— start of INPUT FOR THIS TASK —

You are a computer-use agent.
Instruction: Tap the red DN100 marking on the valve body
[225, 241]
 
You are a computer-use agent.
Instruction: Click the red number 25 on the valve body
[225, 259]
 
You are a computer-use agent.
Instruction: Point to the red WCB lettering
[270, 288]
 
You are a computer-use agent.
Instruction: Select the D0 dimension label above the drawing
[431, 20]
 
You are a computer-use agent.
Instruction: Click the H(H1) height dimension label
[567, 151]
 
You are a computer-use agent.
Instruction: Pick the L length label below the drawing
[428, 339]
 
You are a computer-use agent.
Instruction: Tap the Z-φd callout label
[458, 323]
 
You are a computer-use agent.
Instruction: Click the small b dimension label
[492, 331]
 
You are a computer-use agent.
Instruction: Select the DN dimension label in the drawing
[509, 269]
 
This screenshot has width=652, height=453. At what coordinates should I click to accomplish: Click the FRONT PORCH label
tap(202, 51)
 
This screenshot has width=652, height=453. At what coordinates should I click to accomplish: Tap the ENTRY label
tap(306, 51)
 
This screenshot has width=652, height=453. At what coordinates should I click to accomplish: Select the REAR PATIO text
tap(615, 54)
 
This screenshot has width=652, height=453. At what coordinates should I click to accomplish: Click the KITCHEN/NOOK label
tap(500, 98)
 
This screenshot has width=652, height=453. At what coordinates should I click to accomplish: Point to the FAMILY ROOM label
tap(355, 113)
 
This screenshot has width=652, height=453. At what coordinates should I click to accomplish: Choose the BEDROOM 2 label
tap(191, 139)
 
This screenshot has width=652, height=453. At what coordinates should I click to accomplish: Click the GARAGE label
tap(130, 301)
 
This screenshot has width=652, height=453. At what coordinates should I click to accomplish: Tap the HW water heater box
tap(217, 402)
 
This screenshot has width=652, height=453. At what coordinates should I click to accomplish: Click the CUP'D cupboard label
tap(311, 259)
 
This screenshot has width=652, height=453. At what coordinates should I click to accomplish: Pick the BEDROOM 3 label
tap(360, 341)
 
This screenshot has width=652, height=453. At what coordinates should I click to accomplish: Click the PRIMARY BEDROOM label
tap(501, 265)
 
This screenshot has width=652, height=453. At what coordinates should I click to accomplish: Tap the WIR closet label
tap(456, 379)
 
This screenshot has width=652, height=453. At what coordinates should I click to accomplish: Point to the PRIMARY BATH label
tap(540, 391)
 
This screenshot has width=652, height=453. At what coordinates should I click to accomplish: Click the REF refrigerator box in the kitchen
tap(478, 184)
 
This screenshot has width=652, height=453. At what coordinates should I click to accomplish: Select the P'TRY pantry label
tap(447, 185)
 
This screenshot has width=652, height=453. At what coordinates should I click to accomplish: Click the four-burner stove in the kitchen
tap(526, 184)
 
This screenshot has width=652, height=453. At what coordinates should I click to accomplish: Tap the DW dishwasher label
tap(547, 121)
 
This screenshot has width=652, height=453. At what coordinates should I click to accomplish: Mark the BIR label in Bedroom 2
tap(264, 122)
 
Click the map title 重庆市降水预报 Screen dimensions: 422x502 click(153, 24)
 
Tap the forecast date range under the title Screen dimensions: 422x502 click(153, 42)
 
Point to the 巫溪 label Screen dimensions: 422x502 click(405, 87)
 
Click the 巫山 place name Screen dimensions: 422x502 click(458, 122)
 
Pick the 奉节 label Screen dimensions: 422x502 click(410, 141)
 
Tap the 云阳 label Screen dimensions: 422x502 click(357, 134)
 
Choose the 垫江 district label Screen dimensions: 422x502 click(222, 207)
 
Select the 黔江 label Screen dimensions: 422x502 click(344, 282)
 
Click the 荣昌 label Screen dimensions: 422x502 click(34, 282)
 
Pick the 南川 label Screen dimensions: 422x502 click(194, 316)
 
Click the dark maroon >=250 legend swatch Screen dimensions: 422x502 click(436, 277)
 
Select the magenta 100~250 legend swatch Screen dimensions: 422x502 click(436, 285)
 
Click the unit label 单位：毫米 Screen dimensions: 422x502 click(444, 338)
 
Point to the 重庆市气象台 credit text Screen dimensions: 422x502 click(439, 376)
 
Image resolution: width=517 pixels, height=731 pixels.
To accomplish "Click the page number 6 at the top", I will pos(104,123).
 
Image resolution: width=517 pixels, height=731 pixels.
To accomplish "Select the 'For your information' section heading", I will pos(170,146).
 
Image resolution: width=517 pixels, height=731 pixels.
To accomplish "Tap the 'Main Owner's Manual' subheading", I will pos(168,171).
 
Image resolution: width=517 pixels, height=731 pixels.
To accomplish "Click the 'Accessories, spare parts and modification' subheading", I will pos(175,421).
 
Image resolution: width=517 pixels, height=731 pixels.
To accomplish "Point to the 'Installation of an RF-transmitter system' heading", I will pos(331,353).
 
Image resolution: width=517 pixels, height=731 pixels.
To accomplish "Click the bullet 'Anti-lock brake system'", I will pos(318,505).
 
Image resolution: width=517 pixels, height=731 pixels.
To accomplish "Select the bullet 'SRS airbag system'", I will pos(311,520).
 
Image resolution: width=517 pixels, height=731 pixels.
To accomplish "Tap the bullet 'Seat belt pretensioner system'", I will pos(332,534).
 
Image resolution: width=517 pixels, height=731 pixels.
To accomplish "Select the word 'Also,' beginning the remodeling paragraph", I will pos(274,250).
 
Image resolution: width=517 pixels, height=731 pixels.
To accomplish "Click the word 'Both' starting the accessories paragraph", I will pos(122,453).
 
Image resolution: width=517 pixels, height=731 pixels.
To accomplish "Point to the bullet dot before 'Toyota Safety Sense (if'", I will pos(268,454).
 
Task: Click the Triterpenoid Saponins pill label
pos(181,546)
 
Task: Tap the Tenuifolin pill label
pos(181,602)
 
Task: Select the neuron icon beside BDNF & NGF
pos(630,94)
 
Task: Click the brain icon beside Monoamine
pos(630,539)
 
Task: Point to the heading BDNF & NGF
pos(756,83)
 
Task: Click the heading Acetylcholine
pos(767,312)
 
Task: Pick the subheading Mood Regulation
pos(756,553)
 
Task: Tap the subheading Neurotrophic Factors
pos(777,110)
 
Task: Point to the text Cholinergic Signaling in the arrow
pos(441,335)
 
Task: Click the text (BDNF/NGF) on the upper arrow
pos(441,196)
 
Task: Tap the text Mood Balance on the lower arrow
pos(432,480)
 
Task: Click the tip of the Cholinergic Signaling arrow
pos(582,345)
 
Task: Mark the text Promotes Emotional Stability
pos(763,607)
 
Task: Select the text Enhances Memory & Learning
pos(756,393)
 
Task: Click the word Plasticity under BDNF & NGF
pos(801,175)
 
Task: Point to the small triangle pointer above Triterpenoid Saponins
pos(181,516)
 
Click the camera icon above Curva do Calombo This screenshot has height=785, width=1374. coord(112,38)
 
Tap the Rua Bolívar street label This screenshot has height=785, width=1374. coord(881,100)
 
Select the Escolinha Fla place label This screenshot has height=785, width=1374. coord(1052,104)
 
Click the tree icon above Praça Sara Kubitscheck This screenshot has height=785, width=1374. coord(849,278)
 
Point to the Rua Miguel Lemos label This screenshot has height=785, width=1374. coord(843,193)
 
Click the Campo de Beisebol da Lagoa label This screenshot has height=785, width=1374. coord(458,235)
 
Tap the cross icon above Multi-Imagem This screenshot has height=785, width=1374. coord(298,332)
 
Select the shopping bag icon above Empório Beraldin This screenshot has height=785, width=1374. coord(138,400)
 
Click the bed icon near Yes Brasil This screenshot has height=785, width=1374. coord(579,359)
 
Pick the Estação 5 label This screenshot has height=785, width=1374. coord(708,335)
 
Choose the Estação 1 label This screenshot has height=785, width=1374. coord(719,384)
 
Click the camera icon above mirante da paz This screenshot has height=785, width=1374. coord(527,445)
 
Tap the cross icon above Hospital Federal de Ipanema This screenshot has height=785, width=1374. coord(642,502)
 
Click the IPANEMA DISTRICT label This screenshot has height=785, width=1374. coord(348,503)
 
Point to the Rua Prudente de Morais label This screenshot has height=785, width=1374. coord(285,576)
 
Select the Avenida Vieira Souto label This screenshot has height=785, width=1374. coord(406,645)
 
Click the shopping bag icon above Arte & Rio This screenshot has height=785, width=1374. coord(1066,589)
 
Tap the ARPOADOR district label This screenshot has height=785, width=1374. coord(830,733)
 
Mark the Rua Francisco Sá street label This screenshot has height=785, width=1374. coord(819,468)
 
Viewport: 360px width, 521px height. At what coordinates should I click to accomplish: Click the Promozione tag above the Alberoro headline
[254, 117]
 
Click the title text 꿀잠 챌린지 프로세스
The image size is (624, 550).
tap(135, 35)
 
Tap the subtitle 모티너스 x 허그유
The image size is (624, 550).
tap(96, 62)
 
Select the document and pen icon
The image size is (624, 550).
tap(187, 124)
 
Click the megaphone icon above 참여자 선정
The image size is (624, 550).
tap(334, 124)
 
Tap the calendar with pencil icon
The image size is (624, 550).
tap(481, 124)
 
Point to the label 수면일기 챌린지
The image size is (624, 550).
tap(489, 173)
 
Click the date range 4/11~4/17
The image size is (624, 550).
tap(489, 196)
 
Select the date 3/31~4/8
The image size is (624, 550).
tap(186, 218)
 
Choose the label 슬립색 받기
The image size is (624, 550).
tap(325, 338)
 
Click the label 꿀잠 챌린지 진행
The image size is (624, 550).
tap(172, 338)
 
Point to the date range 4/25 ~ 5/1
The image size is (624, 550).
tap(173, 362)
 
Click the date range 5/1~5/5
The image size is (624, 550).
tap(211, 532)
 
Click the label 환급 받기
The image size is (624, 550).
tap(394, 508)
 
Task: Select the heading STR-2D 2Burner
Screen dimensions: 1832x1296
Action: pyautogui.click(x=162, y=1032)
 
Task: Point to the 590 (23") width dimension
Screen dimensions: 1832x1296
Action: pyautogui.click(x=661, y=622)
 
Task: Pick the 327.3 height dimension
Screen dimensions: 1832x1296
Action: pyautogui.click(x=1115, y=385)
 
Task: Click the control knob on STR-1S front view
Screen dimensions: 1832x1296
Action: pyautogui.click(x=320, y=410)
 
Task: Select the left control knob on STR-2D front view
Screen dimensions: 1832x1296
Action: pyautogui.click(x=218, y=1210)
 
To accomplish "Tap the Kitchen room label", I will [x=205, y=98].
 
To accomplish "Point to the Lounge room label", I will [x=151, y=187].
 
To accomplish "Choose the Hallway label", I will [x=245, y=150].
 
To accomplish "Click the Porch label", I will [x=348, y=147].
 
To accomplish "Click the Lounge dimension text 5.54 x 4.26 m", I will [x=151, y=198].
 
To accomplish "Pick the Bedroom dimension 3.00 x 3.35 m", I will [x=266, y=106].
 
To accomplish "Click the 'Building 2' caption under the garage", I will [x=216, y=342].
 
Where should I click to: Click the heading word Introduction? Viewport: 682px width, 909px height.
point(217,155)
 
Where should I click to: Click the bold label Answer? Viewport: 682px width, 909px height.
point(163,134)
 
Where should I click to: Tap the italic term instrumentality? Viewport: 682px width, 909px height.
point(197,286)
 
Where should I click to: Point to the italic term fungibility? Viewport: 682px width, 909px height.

— end of INPUT FOR THIS TASK —

DO THIS
Reproduce, character for character, the lines of the listing from the one containing "P'TRY pantry label" through the one containing "Point to the 重庆市气象台", with both of those lines included.

COMPLETE RESPONSE
This screenshot has width=652, height=453. At what coordinates should I click to accomplish: Select the P'TRY pantry label
tap(447, 185)
 
This screenshot has width=652, height=453. At what coordinates should I click to accomplish: Click the four-burner stove in the kitchen
tap(526, 184)
 
This screenshot has width=652, height=453. At what coordinates should I click to accomplish: Tap the DW dishwasher label
tap(547, 121)
 
This screenshot has width=652, height=453. At what coordinates should I click to accomplish: Mark the BIR label in Bedroom 2
tap(264, 122)
 
Click the map title 重庆市降水预报 Screen dimensions: 422x502 click(153, 24)
 
Tap the forecast date range under the title Screen dimensions: 422x502 click(153, 42)
 
Point to the 巫溪 label Screen dimensions: 422x502 click(405, 87)
 
Click the 巫山 place name Screen dimensions: 422x502 click(458, 122)
 
Pick the 奉节 label Screen dimensions: 422x502 click(410, 141)
 
Tap the 云阳 label Screen dimensions: 422x502 click(357, 134)
 
Choose the 垫江 district label Screen dimensions: 422x502 click(222, 207)
 
Select the 黔江 label Screen dimensions: 422x502 click(344, 282)
 
Click the 荣昌 label Screen dimensions: 422x502 click(34, 282)
 
Pick the 南川 label Screen dimensions: 422x502 click(194, 316)
 
Click the dark maroon >=250 legend swatch Screen dimensions: 422x502 click(436, 277)
 
Select the magenta 100~250 legend swatch Screen dimensions: 422x502 click(436, 285)
 
Click the unit label 单位：毫米 Screen dimensions: 422x502 click(444, 338)
 
Point to the 重庆市气象台 credit text Screen dimensions: 422x502 click(439, 376)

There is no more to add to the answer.